INTRODUCTION
Cardiovascular diseases (CVD) are the leading cause of death in Western countries. Between 2005 and 2015, the number of deaths from CVD increased by 12.5% worldwide. An estimated 17.9 million people died from CVD, representing 32% of all global deaths. Of these deaths, 85% were due to myocardial infarction and stroke 1, 2. Atherosclerosis, as the main pathophysiological process of CVD, remains the leading cause of morbidity and mortality in developed countries3 and can be detected even in young adults and children 4. Coronary artery disease (CAD) and peripheral artery disease (PAD) have a common underlying pathology of atherosclerosis. The comorbidity of CAD and PAD has long been well-known5-20. The incidence of both significant and non-significant atherosclerotic lesions in peripheral arteries in patients with established CAD is presented in Figure 1. The risk factors of both are well-defined. Risk factors (hypertension, diabetes, smoking, hypercholesterolemia) with accompanying typical angina have traditionally served as an indication for invasive coronary angiography (CA). However, in daily clinical practice, many patients do not present the typical syndrome of CAD. Thus the invasive diagnosis should be preceded by a noninvasive test. Furthermore, patients without electrocardiography findings and increased troponin levels may benefit from non-invasive diagnostics.

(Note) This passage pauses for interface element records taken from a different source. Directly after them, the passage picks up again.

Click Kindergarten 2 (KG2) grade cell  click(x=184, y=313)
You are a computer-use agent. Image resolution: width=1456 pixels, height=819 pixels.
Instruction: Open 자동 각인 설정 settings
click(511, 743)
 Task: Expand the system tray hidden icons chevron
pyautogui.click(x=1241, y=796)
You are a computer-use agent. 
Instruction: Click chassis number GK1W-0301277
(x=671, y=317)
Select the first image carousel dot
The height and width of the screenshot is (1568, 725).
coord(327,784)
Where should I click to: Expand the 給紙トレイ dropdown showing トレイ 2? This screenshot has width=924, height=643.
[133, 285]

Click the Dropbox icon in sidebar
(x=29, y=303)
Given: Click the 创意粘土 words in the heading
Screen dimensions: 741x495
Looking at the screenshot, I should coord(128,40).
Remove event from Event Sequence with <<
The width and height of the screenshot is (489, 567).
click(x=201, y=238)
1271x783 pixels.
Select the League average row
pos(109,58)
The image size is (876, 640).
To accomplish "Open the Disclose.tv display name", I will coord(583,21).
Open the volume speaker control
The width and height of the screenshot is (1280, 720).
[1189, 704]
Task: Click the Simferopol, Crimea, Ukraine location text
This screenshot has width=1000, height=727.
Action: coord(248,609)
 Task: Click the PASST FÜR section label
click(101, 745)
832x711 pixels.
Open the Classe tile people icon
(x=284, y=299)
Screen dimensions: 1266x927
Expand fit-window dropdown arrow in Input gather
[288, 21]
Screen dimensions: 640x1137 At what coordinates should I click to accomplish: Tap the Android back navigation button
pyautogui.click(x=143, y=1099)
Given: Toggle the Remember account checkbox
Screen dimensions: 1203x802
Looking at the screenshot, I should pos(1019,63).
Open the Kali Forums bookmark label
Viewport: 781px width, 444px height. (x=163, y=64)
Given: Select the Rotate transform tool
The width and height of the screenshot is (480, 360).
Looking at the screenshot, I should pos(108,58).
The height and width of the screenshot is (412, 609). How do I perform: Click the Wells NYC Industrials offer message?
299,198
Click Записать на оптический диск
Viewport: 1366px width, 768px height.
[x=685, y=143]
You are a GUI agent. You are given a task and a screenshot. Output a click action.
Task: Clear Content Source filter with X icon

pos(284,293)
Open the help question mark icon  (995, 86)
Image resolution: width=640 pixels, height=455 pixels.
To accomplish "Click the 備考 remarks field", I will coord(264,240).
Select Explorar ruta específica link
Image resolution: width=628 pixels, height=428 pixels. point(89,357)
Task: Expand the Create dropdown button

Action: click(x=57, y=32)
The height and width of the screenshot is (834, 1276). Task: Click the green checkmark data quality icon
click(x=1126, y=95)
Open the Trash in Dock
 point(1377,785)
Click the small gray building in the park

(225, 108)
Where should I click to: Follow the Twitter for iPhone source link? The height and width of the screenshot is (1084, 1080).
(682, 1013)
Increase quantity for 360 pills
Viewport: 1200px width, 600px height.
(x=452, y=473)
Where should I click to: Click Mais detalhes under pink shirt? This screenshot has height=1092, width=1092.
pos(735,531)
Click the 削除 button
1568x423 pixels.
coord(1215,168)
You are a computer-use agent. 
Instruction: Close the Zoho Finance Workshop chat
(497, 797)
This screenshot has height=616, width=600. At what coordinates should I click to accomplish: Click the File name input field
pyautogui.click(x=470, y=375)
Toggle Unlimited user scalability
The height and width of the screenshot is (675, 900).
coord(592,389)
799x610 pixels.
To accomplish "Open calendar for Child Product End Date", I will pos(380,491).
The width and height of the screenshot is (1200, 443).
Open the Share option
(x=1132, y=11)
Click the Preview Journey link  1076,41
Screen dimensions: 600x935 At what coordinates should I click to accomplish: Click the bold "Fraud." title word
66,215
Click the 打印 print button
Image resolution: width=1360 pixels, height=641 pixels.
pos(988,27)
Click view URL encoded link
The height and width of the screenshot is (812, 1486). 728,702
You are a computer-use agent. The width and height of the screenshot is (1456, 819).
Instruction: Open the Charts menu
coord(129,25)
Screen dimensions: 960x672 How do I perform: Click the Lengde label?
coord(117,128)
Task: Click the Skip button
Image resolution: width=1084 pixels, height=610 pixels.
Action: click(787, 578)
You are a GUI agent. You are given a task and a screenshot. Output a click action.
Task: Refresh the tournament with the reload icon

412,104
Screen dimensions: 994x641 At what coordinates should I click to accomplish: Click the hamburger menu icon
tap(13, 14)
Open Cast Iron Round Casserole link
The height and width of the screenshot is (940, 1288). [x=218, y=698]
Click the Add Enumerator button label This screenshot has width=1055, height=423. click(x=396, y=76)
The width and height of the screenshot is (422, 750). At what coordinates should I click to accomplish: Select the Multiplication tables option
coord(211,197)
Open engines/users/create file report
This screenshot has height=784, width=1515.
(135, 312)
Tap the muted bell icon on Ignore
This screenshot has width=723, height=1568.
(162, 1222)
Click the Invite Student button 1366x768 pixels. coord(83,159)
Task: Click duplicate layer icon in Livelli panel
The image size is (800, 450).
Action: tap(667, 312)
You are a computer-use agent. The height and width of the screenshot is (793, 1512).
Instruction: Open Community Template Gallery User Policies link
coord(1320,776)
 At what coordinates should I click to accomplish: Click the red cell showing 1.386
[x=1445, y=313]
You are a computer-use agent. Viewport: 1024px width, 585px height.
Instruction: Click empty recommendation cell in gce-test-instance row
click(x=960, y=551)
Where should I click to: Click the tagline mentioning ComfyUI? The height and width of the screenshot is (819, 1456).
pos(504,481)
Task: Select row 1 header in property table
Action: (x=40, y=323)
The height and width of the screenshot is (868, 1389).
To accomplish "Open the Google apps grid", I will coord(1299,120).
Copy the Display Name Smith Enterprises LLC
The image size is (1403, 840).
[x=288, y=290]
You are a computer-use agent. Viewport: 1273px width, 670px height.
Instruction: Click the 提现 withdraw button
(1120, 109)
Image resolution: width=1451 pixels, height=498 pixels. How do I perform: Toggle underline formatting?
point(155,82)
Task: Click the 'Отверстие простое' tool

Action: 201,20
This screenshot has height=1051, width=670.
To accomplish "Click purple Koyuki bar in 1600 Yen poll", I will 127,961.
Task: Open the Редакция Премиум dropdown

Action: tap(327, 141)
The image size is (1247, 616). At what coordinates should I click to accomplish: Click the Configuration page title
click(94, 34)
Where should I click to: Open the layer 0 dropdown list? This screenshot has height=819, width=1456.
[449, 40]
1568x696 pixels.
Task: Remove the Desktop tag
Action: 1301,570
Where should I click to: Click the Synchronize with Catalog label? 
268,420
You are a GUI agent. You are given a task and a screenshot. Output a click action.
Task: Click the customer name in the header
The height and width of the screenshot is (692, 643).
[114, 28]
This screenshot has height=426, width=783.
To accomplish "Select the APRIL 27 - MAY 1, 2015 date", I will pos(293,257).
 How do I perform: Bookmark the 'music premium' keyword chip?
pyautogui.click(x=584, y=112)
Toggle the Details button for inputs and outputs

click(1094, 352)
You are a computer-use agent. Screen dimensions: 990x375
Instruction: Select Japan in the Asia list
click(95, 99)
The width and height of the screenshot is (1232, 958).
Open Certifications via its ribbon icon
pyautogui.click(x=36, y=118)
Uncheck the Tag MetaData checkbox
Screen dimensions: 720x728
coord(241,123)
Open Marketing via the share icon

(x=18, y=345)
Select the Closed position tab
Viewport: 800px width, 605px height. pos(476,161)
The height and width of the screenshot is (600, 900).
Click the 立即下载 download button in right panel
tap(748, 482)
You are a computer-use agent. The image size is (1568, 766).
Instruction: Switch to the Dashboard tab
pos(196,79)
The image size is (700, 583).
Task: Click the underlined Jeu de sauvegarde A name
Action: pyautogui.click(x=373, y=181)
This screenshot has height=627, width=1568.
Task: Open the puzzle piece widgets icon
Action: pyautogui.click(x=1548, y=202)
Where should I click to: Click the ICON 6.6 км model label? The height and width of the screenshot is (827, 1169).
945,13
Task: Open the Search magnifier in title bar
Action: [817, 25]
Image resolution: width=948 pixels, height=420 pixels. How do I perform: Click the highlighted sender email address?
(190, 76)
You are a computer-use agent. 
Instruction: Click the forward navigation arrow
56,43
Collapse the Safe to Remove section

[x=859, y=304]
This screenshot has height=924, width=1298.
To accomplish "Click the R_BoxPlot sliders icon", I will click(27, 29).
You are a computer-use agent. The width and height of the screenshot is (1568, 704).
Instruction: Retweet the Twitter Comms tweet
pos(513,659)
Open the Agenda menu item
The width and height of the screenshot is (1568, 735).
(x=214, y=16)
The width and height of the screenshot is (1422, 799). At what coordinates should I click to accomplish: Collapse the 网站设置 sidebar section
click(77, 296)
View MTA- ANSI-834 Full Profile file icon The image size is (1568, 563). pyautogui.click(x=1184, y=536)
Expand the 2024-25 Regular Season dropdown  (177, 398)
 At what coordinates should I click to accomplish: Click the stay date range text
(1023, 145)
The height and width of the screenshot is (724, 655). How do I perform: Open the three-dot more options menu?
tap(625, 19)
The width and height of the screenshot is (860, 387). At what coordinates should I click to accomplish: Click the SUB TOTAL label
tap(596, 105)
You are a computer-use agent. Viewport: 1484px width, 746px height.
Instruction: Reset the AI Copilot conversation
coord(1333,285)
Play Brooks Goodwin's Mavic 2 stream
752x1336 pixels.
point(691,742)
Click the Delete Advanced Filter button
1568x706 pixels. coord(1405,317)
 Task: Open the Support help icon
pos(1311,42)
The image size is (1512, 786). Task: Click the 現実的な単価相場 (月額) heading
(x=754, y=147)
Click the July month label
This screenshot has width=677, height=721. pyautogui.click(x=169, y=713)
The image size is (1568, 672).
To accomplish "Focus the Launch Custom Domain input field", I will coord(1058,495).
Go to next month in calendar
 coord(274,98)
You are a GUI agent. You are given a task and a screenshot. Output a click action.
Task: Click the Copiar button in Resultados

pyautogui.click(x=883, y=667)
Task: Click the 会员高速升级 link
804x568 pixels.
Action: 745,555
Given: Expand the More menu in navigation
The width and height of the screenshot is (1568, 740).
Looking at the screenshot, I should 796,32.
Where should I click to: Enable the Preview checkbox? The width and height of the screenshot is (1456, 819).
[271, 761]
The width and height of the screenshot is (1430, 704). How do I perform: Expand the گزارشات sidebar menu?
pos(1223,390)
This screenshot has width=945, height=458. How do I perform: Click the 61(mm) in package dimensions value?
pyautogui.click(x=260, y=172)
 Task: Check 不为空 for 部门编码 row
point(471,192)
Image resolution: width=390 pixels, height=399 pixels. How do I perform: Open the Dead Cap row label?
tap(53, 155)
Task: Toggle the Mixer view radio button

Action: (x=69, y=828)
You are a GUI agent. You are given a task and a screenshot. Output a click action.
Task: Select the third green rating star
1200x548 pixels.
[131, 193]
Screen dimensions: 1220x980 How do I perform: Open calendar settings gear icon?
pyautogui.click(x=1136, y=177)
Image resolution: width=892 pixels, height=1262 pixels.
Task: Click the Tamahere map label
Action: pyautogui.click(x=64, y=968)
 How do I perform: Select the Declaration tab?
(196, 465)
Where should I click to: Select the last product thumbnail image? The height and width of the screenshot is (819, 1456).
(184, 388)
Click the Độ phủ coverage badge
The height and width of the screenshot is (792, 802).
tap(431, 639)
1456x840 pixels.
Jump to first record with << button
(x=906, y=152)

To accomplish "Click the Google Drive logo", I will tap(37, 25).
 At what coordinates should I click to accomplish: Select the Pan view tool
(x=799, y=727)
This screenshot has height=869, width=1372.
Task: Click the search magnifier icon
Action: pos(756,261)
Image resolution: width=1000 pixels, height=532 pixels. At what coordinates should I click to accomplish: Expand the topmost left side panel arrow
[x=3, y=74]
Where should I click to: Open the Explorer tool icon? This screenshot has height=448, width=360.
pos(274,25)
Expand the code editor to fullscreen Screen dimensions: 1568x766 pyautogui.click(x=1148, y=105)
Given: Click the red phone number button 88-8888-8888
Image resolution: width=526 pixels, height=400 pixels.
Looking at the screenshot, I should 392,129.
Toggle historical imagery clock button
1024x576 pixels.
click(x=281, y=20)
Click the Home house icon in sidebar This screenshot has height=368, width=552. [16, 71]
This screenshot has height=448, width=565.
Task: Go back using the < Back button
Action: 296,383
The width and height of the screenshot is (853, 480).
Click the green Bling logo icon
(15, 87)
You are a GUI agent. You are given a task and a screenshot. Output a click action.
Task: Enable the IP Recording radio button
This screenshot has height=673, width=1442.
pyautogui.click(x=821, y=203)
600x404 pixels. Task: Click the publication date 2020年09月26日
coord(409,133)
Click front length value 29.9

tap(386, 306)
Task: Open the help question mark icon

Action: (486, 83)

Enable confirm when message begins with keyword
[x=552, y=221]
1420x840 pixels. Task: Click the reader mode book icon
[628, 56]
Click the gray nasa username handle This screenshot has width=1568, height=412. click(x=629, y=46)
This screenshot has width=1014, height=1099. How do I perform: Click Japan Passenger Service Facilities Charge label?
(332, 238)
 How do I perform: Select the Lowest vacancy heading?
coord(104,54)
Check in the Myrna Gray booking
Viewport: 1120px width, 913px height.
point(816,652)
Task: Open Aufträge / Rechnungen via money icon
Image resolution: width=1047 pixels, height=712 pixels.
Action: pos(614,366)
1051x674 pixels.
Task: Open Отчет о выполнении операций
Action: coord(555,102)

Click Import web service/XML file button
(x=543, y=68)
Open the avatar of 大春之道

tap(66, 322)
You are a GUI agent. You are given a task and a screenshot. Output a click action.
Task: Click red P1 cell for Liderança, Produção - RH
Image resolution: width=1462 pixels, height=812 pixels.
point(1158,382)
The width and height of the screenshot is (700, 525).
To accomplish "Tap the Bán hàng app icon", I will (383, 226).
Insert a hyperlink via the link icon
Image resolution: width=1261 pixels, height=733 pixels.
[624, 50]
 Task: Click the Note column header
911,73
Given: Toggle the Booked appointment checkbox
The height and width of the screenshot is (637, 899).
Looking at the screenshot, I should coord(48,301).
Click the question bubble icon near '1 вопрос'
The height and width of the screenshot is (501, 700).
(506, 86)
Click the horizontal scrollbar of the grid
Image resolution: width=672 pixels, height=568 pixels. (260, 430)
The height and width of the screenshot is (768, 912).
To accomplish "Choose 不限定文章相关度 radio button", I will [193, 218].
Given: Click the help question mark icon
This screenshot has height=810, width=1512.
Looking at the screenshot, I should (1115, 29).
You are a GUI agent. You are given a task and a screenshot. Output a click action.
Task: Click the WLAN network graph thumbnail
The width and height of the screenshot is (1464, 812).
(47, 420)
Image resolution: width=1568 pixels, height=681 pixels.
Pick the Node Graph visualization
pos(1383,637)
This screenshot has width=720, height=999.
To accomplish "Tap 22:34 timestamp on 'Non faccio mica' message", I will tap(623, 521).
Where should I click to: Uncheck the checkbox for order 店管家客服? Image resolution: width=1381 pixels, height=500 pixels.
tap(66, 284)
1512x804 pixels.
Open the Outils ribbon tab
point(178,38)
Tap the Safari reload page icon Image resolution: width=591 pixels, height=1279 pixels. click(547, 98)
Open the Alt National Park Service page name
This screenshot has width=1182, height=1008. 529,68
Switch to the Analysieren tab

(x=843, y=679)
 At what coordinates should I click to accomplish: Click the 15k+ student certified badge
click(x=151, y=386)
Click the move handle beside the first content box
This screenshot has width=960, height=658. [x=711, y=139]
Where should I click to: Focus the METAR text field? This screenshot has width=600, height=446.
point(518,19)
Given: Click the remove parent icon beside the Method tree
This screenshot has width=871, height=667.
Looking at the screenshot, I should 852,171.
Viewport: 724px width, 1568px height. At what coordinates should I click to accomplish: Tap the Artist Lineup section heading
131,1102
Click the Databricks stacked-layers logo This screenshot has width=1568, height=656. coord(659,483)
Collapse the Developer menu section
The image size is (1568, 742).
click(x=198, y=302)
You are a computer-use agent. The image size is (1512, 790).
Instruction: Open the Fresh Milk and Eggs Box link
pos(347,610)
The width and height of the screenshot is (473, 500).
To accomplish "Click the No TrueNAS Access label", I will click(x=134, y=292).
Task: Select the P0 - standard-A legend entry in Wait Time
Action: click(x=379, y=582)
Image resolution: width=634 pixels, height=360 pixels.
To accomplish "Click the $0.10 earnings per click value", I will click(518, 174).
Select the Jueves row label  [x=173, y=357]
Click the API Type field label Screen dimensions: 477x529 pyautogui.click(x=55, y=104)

In accordance with the recent guidelines established by the European Society of Cardiology (ESC), following the exclusion of acute coronary syndrome (ACS), diagnostic imaging modalities such as coronary computed tomography angiography or single-photon emission computed tomography are recommended 21. Despite many advantages, these examinations have contraindications, are less available, and cost-prohibitive (Table 1). Moreover, recent ESC guidelines indicate solely carotid artery ultrasonography (CAUS) as a tool that should be considered for detecting CAD plaque in suspected patients. A review of current guidelines and promising approaches to atherosclerotic plaque assessment is necessary to enhance the diagnosis, management, and treatment of CAD in clinical practice.
The available, costless, safe, and sensitive tool in atherosclerosis assessment is ultrasonography (US). Most studies investigated carotid and femoral arteries, although their superficial location allows US imaging with high resolution. Other vascular beds, such as the renal arteries, abdominal aorta, and iliac arteries, may pose challenges to accessibility. Despite some limitations is useful to detect high risk patients given that the US become appropriable for risk stratification22.
In this review, we: i) underline coexisting PAD and CAD, ii) describe the role of vascular US in CAD diagnosis, and iii) characterize the usefulness of US in CVD risk assessment.